Thursday, October 29, 2009

NY Court of Appeals: Granting Criminal Appeals--Up, Down, Now Up Again? (Part 2: Not Just Averages, But Year By Year)

Averages can be misleading. They do not necessarily reflect what is typical. One or more aberrational figures in a series--unusually high or unusually low--can distort the resulting average. Indeed, an average can be entirely unlike any figure in a series. 50 is the average of a series of six figures containing three 100's and three 0's and, yet, is much different than any figure in that series.

So...let's take a closer look at the averages that were the focus of the last post on New York Court Watcher. In that post, part 1 of this series, we looked at the average rates at which criminal appeals to New York's highest court were granted in two 5-year periods, 1988-1992 and 2004-2008.
Criminal Appeals Granted
1988-92 vs. 2004-08
(click to enlarge)

As reproduced here from that first post, Graph 1 depicts what we discussed then. There certainly seemed to be a precipitous decline in the number of criminal appeals granted from that earlier 5-year period to the more recent one. (Recall that those 5-year periods were chosen because the most recent one--the 5 most recent complete calendar years--also happened to be the last 5 years of Chief Judge Judith Kaye's tenure. For some sense of symmetry, the earlier period chosen was the last 5 years of the tenure of Kaye's predecessor, Chief Judge Sol Wachtler.)
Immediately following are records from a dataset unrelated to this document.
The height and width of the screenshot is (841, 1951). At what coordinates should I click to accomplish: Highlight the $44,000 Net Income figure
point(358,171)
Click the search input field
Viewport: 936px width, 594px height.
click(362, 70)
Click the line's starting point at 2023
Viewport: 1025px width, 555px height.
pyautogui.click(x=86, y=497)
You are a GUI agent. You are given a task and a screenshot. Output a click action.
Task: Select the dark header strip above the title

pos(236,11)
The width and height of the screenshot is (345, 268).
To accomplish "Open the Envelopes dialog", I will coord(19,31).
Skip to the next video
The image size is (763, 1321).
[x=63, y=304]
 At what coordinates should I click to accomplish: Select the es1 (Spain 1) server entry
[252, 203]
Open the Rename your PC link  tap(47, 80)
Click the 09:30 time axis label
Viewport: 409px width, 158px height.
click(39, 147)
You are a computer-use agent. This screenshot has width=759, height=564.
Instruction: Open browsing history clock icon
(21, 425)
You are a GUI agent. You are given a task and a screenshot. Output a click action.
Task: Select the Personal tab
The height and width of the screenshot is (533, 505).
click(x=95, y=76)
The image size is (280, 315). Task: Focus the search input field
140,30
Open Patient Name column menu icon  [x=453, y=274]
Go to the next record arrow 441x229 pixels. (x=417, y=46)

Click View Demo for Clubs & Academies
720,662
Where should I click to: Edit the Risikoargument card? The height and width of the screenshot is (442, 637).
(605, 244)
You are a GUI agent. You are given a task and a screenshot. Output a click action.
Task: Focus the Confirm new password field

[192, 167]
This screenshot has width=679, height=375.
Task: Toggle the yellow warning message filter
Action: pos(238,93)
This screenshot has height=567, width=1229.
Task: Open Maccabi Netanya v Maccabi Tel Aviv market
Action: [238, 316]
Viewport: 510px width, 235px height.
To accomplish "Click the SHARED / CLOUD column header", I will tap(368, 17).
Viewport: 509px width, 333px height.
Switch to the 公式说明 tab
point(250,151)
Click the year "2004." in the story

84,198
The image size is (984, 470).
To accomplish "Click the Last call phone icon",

But, one might say, that apparent decline was based on averages. As we just discussed, averages can be misleading, atypical, unrepresentative, etc. It might be that the only thing actually differentiating the two five year periods is a couple of aberrational years--unusually high in the earlier period and unusually low in the recent one.

Well yes, that might be. But it isn't. In this case, the averages turn out to be quite representative. Let's take a look.
Criminal Appeals Granted
2004-08 (year by year)
(click to enlarge)

As depicted in Graph 2, the average rate at which criminal appeals were granted over the recent 5-year period, 2004-2008, is actually very reflective of the rates for the individual years. The rate for each year remained about the same, never straying too far from the approximately 2% that turned out to be the average.

So ~2% (or 2.1% to state it exactly in terms of the average) is the rate at which criminal appeals to the Court of Appeals were granted in each of the last 5 calendar years.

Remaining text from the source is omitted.